Stored data entries:
====
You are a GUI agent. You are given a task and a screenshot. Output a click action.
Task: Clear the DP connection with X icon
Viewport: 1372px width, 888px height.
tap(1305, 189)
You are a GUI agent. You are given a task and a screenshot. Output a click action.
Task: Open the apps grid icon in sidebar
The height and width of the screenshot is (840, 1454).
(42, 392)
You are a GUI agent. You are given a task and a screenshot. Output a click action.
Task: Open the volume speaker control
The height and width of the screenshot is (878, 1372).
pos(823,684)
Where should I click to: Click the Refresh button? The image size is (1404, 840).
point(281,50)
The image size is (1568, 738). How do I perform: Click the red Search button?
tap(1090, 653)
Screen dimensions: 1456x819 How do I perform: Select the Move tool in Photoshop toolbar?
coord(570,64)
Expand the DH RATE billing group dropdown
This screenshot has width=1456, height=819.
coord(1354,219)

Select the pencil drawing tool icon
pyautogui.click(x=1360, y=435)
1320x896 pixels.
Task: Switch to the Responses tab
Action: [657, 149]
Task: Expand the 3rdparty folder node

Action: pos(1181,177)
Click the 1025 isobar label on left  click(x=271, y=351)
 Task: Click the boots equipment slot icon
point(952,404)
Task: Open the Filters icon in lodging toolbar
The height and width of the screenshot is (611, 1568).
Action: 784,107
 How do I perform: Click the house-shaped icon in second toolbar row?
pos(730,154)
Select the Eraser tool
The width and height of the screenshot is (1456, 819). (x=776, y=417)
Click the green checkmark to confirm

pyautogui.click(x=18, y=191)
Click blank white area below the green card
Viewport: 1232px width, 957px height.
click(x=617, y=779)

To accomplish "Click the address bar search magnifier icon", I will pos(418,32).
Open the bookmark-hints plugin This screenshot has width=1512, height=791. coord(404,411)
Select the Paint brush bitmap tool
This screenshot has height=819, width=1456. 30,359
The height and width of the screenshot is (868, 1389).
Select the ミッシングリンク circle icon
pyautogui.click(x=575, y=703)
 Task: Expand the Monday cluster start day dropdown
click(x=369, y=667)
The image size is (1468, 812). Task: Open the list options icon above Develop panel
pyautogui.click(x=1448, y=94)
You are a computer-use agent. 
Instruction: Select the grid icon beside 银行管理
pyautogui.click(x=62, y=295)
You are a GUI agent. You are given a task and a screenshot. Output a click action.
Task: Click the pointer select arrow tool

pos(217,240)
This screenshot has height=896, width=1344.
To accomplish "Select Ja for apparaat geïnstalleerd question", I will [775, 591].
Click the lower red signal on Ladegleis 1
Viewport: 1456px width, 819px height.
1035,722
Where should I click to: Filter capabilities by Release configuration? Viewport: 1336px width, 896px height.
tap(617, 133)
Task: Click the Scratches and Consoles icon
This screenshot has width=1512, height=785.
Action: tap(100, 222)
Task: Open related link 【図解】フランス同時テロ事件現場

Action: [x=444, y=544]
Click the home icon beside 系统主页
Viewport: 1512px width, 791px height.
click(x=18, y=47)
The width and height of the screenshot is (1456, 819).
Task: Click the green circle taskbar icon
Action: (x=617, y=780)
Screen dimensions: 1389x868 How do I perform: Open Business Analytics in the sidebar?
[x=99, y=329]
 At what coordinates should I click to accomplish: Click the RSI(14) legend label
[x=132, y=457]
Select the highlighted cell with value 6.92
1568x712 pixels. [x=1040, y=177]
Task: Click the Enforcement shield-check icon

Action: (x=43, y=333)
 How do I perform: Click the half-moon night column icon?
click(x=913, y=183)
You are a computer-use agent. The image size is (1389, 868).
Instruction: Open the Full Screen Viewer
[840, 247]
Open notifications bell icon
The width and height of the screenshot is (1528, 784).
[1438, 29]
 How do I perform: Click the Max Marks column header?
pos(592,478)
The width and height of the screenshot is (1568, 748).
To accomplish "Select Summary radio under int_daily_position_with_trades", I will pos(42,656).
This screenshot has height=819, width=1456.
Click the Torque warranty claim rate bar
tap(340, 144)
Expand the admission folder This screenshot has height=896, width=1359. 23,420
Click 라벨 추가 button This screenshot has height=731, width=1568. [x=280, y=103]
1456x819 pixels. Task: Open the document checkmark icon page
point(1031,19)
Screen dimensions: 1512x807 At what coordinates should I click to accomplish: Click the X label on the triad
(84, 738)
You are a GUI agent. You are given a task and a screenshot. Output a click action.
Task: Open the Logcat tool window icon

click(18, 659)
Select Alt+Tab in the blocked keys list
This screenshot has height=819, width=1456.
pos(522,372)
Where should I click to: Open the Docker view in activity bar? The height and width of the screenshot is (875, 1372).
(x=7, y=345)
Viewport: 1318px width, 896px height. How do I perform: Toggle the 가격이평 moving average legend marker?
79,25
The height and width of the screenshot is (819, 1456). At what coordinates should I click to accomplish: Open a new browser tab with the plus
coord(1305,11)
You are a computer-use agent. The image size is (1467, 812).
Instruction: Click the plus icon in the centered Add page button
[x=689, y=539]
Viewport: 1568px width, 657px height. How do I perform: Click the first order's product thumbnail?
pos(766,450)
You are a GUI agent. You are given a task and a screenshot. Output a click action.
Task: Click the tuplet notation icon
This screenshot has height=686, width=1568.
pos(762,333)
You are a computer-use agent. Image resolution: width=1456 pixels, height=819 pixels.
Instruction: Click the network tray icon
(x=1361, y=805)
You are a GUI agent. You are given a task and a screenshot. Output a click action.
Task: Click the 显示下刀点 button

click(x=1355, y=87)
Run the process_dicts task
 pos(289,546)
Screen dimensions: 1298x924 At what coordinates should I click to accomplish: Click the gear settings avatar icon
====
**What is needed:**
Where does the string "will" occur in the data above? Copy every line that holds it.

**Exercise solution:**
To accomplish "Click the address bar search magnifier icon", I will pos(418,32).
To accomplish "Select Ja for apparaat geïnstalleerd question", I will [775, 591].
To accomplish "Select Summary radio under int_daily_position_with_trades", I will pos(42,656).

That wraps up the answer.